I came across a touching story a few days ago, seventy years in the making. Did you hear about 90-year old Laura Mae, from Indiana? She recently visited the National World War II Museum in New Orleans, this past April.
Not too noteworthy--until you imagine yourself in her place. You're there to see a display commemorating a young Marine who had been your high-school sweetheart. You know the display is there, you donated photographs and the class ring that Corporal Thomas Jones had given you before he left for the service and was subsequently killed in the South Pacific, in 1944. What you don't know is that you're going to see your first love's diary on display, opened to a page with your name on it.
As Laura Mae said (see full article, High School Sweetheart Finds Diary of WWII Marine in Museum 70 Years Later, here), "I figured I'd see pictures of him and the fellows he'd served with and articles about where he served...I didn't have any idea there was a diary in there."
The article carries an AP photograph of a two-page spread of the diary:
October 2
Dear Diary,
Sat. night and I'm staying in...
Wish Laura Mae was out here so I could see her. Darn I miss her...Tommy
October 4
Dear Diary,
Am I happy. I got a letter from Laura Mae and she said she loves me. Yippee... Tommy.
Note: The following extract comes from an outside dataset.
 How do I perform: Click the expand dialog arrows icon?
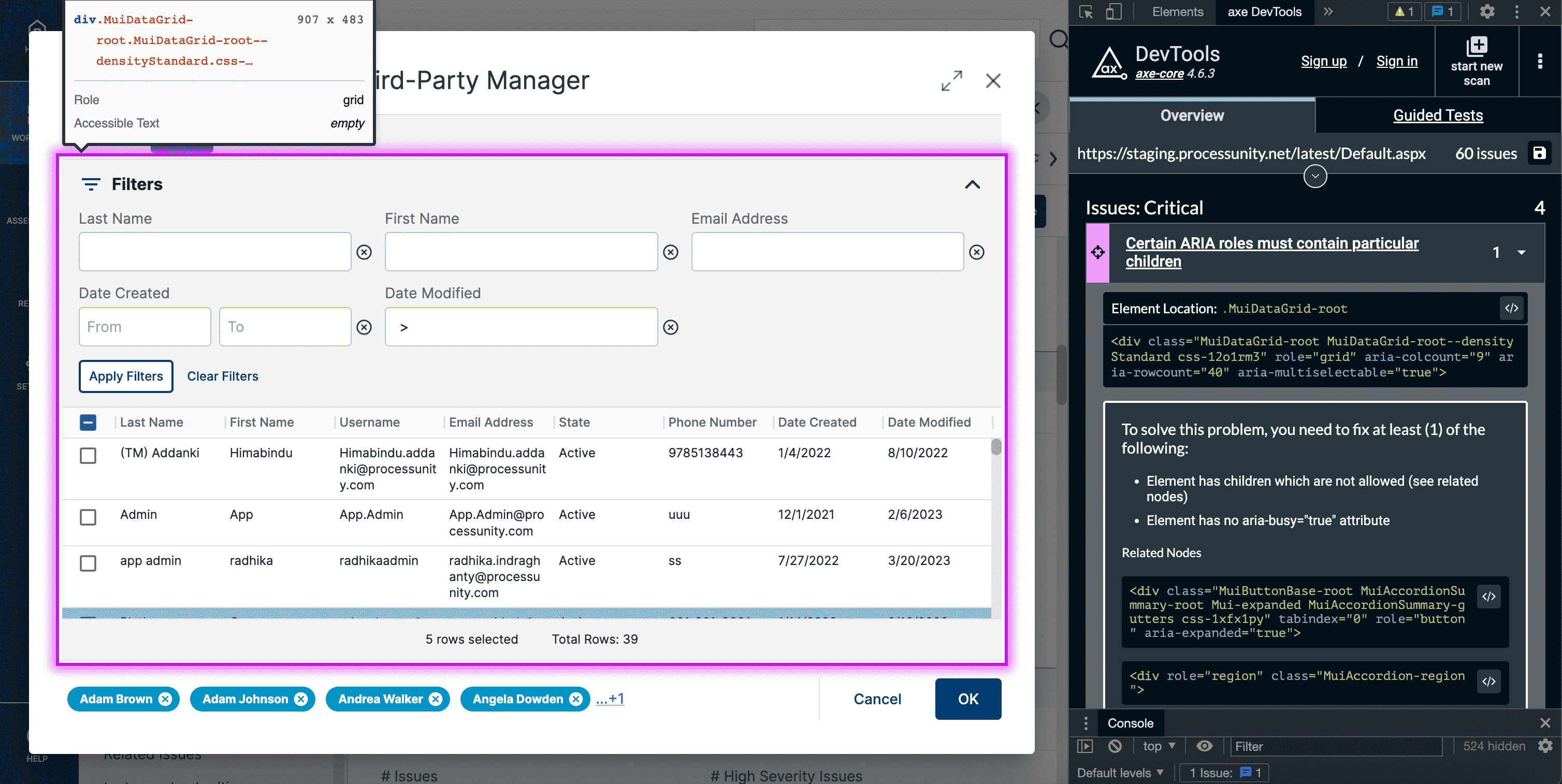click(951, 81)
Can you imagine? How would you react? How would you feel?
For Laura Mae, the words brought tears to her eyes.
The article made me think about the words that we write, words we speak, the importance of today's words that might possibly touch someone tomorrow--even seventy years down the road. I know I have poems my grandmother wrote, speaking of her love for my grandfather, that are special to me. I have books on my shelf that are over seventy years old that still inspire and are worth re-reading.
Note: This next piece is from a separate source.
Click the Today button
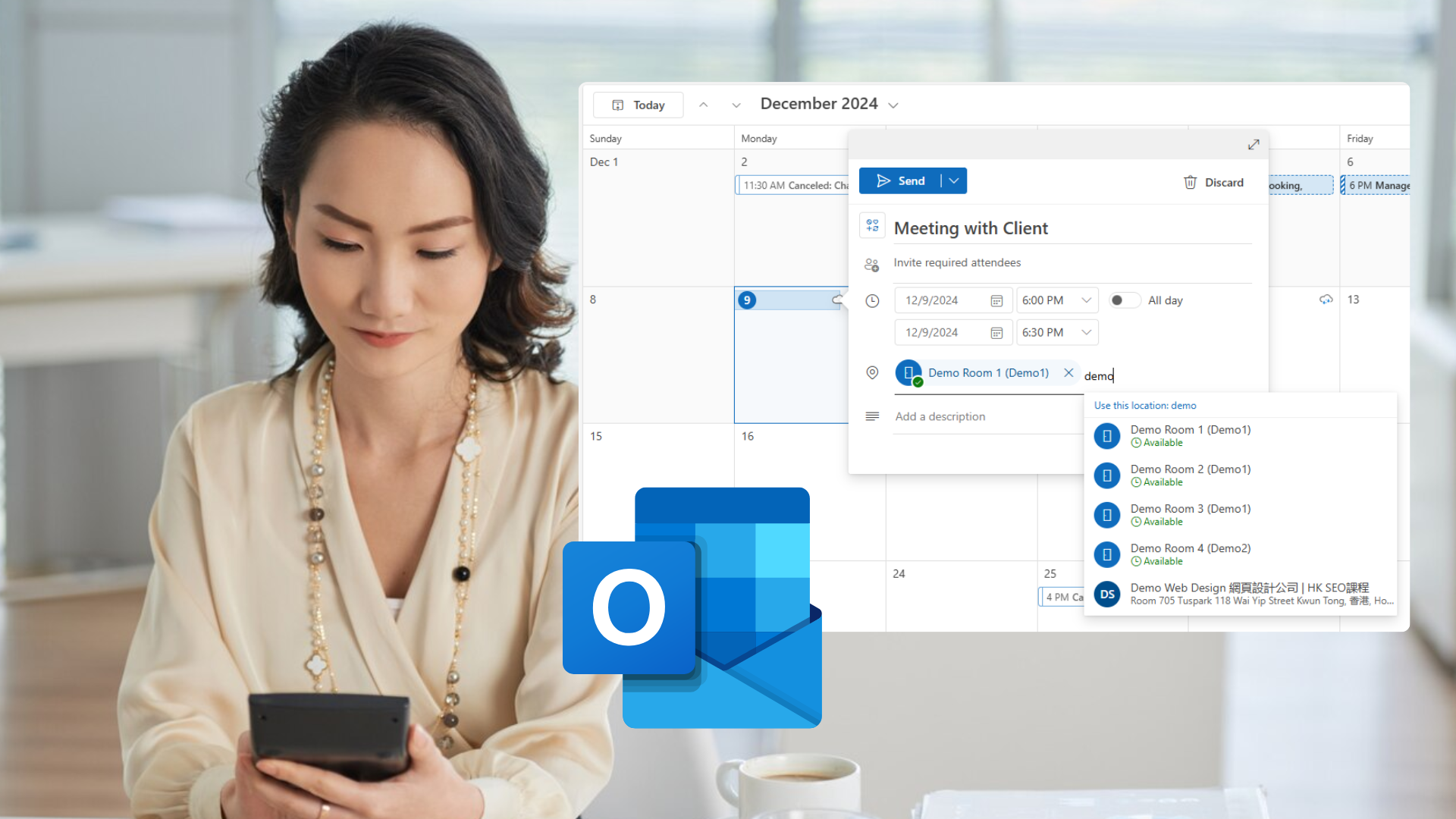The image size is (1456, 819). coord(638,105)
I don't pretend that my words will endure so far down the road, but the whole idea about the power of words is reinforced by stories such as these.
Nathaniel Hawthorne (1804-1864) expressed it this way: "Words--so innocent and powerless as they are, as standing in a dictionary, how potent for good and evil they become in the hands of one who knows how to combine them."
What do you think? Do words take on a life of their own? Have you ever chanced on an unexpected word from the past that had special meaning to you? How has someone's words from several generations ago touched or surprised you?